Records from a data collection
--*--

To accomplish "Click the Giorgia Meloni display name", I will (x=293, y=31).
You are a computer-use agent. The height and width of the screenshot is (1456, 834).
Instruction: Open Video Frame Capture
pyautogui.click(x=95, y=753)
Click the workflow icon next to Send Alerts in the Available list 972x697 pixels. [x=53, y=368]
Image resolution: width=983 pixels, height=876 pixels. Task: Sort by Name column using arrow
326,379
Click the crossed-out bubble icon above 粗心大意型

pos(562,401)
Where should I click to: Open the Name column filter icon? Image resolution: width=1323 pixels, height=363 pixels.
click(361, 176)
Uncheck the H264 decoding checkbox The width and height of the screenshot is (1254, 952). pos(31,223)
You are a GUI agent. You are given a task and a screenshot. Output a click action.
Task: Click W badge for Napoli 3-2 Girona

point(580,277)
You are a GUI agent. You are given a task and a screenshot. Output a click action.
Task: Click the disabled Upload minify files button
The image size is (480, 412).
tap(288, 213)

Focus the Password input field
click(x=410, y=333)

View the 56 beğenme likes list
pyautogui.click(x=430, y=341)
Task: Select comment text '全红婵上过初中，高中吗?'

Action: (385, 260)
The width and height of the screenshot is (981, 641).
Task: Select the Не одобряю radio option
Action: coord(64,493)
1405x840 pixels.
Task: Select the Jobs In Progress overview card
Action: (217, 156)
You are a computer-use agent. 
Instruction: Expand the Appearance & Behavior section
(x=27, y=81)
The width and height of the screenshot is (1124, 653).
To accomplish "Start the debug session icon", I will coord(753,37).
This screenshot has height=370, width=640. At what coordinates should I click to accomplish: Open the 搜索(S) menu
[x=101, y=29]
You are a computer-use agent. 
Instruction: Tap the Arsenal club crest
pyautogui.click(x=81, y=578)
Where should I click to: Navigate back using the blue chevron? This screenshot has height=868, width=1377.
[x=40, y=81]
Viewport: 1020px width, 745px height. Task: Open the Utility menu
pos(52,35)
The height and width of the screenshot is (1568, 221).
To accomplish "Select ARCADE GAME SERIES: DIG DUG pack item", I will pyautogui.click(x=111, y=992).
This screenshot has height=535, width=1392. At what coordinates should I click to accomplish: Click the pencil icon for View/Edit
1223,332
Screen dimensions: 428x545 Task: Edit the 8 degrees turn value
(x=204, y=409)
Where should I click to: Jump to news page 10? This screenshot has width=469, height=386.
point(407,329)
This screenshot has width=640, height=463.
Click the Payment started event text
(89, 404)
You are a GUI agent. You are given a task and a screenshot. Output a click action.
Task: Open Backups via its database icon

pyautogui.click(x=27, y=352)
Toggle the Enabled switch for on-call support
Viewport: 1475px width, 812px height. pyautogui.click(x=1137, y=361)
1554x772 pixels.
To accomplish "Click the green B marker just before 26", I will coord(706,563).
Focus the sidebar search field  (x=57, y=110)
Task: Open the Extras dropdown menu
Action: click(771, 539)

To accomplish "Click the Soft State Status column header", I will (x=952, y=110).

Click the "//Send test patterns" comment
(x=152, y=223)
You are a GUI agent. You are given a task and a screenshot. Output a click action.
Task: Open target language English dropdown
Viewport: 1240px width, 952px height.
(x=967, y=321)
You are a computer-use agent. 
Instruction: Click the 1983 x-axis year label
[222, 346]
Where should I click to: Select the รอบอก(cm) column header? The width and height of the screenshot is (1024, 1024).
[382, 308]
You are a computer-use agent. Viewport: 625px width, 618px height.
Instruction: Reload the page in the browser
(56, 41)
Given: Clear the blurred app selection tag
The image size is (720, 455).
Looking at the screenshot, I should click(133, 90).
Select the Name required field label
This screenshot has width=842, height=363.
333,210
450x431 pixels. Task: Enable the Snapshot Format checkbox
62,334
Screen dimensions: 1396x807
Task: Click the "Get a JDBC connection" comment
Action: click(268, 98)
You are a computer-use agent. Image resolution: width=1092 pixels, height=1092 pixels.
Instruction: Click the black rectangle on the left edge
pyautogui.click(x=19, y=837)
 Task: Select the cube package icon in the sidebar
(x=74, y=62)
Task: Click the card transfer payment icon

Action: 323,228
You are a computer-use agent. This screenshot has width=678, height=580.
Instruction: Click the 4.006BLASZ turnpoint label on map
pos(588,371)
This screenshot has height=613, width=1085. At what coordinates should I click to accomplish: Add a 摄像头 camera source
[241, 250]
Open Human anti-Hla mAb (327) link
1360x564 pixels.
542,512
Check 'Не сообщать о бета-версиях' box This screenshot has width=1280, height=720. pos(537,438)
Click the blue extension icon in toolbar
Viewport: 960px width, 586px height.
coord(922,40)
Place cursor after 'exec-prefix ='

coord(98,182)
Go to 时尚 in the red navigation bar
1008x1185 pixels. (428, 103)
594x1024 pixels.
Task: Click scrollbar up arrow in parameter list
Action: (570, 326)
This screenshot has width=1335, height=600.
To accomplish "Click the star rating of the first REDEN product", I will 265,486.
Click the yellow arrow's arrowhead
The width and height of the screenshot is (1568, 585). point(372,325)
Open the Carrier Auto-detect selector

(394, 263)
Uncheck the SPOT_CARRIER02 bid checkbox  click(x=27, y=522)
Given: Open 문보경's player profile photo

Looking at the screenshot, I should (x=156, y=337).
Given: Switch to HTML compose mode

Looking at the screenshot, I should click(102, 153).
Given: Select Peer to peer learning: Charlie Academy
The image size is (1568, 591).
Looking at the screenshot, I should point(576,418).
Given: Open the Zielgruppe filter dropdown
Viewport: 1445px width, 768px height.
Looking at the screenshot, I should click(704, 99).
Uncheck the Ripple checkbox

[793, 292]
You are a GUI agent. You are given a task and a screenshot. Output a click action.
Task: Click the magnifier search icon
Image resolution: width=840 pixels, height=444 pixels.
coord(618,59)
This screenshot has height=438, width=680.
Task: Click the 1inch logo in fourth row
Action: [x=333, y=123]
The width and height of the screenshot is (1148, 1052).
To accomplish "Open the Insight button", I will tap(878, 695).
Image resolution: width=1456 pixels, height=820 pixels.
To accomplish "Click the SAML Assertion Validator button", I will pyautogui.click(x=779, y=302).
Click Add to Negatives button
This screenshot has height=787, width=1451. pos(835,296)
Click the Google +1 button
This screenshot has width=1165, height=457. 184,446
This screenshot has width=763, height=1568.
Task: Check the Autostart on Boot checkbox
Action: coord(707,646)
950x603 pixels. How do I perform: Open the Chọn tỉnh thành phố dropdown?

--*--

**WORK ORDER:** Once you have read the entries, repeat them all exactly.

**EXPECTED OUTPUT:**
To accomplish "Click the Giorgia Meloni display name", I will (x=293, y=31).
You are a computer-use agent. The height and width of the screenshot is (1456, 834).
Instruction: Open Video Frame Capture
pyautogui.click(x=95, y=753)
Click the workflow icon next to Send Alerts in the Available list 972x697 pixels. [x=53, y=368]
Image resolution: width=983 pixels, height=876 pixels. Task: Sort by Name column using arrow
326,379
Click the crossed-out bubble icon above 粗心大意型

pos(562,401)
Where should I click to: Open the Name column filter icon? Image resolution: width=1323 pixels, height=363 pixels.
click(361, 176)
Uncheck the H264 decoding checkbox The width and height of the screenshot is (1254, 952). pos(31,223)
You are a GUI agent. You are given a task and a screenshot. Output a click action.
Task: Click W badge for Napoli 3-2 Girona

point(580,277)
You are a GUI agent. You are given a task and a screenshot. Output a click action.
Task: Click the disabled Upload minify files button
The image size is (480, 412).
tap(288, 213)

Focus the Password input field
click(x=410, y=333)

View the 56 beğenme likes list
pyautogui.click(x=430, y=341)
Task: Select comment text '全红婵上过初中，高中吗?'

Action: (385, 260)
The width and height of the screenshot is (981, 641).
Task: Select the Не одобряю radio option
Action: coord(64,493)
1405x840 pixels.
Task: Select the Jobs In Progress overview card
Action: (217, 156)
You are a computer-use agent. 
Instruction: Expand the Appearance & Behavior section
(x=27, y=81)
The width and height of the screenshot is (1124, 653).
To accomplish "Start the debug session icon", I will coord(753,37).
This screenshot has height=370, width=640. At what coordinates should I click to accomplish: Open the 搜索(S) menu
[x=101, y=29]
You are a computer-use agent. 
Instruction: Tap the Arsenal club crest
pyautogui.click(x=81, y=578)
Where should I click to: Navigate back using the blue chevron? This screenshot has height=868, width=1377.
[x=40, y=81]
Viewport: 1020px width, 745px height. Task: Open the Utility menu
pos(52,35)
The height and width of the screenshot is (1568, 221).
To accomplish "Select ARCADE GAME SERIES: DIG DUG pack item", I will pyautogui.click(x=111, y=992).
This screenshot has height=535, width=1392. At what coordinates should I click to accomplish: Click the pencil icon for View/Edit
1223,332
Screen dimensions: 428x545 Task: Edit the 8 degrees turn value
(x=204, y=409)
Where should I click to: Jump to news page 10? This screenshot has width=469, height=386.
point(407,329)
This screenshot has width=640, height=463.
Click the Payment started event text
(89, 404)
You are a GUI agent. You are given a task and a screenshot. Output a click action.
Task: Open Backups via its database icon

pyautogui.click(x=27, y=352)
Toggle the Enabled switch for on-call support
Viewport: 1475px width, 812px height. pyautogui.click(x=1137, y=361)
1554x772 pixels.
To accomplish "Click the green B marker just before 26", I will coord(706,563).
Focus the sidebar search field  (x=57, y=110)
Task: Open the Extras dropdown menu
Action: click(771, 539)

To accomplish "Click the Soft State Status column header", I will (x=952, y=110).

Click the "//Send test patterns" comment
(x=152, y=223)
You are a GUI agent. You are given a task and a screenshot. Output a click action.
Task: Open target language English dropdown
Viewport: 1240px width, 952px height.
(x=967, y=321)
You are a computer-use agent. 
Instruction: Click the 1983 x-axis year label
[222, 346]
Where should I click to: Select the รอบอก(cm) column header? The width and height of the screenshot is (1024, 1024).
[382, 308]
You are a computer-use agent. Viewport: 625px width, 618px height.
Instruction: Reload the page in the browser
(56, 41)
Given: Clear the blurred app selection tag
The image size is (720, 455).
Looking at the screenshot, I should click(133, 90).
Select the Name required field label
This screenshot has width=842, height=363.
333,210
450x431 pixels. Task: Enable the Snapshot Format checkbox
62,334
Screen dimensions: 1396x807
Task: Click the "Get a JDBC connection" comment
Action: click(268, 98)
You are a computer-use agent. Image resolution: width=1092 pixels, height=1092 pixels.
Instruction: Click the black rectangle on the left edge
pyautogui.click(x=19, y=837)
 Task: Select the cube package icon in the sidebar
(x=74, y=62)
Task: Click the card transfer payment icon

Action: 323,228
You are a computer-use agent. This screenshot has width=678, height=580.
Instruction: Click the 4.006BLASZ turnpoint label on map
pos(588,371)
This screenshot has height=613, width=1085. At what coordinates should I click to accomplish: Add a 摄像头 camera source
[241, 250]
Open Human anti-Hla mAb (327) link
1360x564 pixels.
542,512
Check 'Не сообщать о бета-версиях' box This screenshot has width=1280, height=720. pos(537,438)
Click the blue extension icon in toolbar
Viewport: 960px width, 586px height.
coord(922,40)
Place cursor after 'exec-prefix ='

coord(98,182)
Go to 时尚 in the red navigation bar
1008x1185 pixels. (428, 103)
594x1024 pixels.
Task: Click scrollbar up arrow in parameter list
Action: (570, 326)
This screenshot has width=1335, height=600.
To accomplish "Click the star rating of the first REDEN product", I will 265,486.
Click the yellow arrow's arrowhead
The width and height of the screenshot is (1568, 585). point(372,325)
Open the Carrier Auto-detect selector

(394, 263)
Uncheck the SPOT_CARRIER02 bid checkbox  click(x=27, y=522)
Given: Open 문보경's player profile photo

Looking at the screenshot, I should (x=156, y=337).
Given: Switch to HTML compose mode

Looking at the screenshot, I should click(102, 153).
Given: Select Peer to peer learning: Charlie Academy
The image size is (1568, 591).
Looking at the screenshot, I should point(576,418).
Given: Open the Zielgruppe filter dropdown
Viewport: 1445px width, 768px height.
Looking at the screenshot, I should click(704, 99).
Uncheck the Ripple checkbox

[793, 292]
You are a GUI agent. You are given a task and a screenshot. Output a click action.
Task: Click the magnifier search icon
Image resolution: width=840 pixels, height=444 pixels.
coord(618,59)
This screenshot has height=438, width=680.
Task: Click the 1inch logo in fourth row
Action: [x=333, y=123]
The width and height of the screenshot is (1148, 1052).
To accomplish "Open the Insight button", I will tap(878, 695).
Image resolution: width=1456 pixels, height=820 pixels.
To accomplish "Click the SAML Assertion Validator button", I will pyautogui.click(x=779, y=302).
Click Add to Negatives button
This screenshot has height=787, width=1451. pos(835,296)
Click the Google +1 button
This screenshot has width=1165, height=457. 184,446
This screenshot has width=763, height=1568.
Task: Check the Autostart on Boot checkbox
Action: coord(707,646)
950x603 pixels. How do I perform: Open the Chọn tỉnh thành phố dropdown?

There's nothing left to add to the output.